ACTIVITY - The stretch wanted below opens at the line containing "Given: Select the" and closes at the line containing "Reset the Camera". Please return it exactly, with no other lines.

DATA -

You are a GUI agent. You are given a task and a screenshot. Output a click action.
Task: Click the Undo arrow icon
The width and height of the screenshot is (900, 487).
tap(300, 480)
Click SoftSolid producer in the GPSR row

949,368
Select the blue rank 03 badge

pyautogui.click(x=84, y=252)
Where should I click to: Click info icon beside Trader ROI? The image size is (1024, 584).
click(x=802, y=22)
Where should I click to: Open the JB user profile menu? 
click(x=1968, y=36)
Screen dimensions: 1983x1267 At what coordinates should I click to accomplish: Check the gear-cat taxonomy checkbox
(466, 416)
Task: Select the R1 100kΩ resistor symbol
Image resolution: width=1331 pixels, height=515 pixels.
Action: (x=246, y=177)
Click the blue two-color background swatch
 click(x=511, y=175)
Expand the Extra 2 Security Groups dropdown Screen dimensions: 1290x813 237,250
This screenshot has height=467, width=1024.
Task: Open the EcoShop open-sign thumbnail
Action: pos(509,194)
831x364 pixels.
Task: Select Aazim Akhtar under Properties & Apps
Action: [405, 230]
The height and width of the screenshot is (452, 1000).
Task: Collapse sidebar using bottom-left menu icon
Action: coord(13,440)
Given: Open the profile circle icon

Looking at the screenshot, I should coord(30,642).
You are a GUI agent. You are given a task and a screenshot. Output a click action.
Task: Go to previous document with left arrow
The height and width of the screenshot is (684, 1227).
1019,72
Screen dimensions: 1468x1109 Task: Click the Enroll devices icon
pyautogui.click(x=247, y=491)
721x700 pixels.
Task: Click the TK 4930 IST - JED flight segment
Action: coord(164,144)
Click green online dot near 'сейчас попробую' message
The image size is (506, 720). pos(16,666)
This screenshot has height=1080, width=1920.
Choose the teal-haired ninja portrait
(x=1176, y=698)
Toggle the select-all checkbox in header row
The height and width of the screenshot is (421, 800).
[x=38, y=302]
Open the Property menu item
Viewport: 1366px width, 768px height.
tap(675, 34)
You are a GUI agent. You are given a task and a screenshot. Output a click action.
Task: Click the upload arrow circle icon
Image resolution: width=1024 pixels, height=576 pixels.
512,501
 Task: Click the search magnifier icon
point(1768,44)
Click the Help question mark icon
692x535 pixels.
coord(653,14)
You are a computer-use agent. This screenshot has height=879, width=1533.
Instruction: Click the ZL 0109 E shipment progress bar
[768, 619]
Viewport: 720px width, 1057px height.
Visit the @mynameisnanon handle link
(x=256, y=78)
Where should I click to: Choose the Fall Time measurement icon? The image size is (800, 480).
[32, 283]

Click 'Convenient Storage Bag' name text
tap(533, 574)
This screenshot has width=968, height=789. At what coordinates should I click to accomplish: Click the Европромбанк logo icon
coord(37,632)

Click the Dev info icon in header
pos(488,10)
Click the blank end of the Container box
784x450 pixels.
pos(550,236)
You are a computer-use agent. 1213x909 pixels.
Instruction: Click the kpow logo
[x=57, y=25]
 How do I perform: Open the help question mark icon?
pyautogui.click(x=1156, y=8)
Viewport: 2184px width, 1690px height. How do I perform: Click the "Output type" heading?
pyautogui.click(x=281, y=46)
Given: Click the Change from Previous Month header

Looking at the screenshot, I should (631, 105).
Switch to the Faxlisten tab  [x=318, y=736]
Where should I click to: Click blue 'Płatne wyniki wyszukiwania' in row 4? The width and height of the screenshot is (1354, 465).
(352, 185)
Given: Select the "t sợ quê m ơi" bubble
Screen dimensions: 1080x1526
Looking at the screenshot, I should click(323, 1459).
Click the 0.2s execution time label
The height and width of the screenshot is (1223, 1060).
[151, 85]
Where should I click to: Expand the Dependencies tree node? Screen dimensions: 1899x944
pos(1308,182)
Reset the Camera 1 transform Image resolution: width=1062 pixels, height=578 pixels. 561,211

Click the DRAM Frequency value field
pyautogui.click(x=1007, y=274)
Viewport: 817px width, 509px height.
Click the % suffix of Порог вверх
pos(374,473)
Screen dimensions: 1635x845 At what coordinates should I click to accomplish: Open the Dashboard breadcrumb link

EXERCISE RESPONSE -
Given: Select the "t sợ quê m ơi" bubble
Screen dimensions: 1080x1526
Looking at the screenshot, I should click(323, 1459).
Click the 0.2s execution time label
The height and width of the screenshot is (1223, 1060).
[151, 85]
Where should I click to: Expand the Dependencies tree node? Screen dimensions: 1899x944
pos(1308,182)
Reset the Camera 1 transform Image resolution: width=1062 pixels, height=578 pixels. 561,211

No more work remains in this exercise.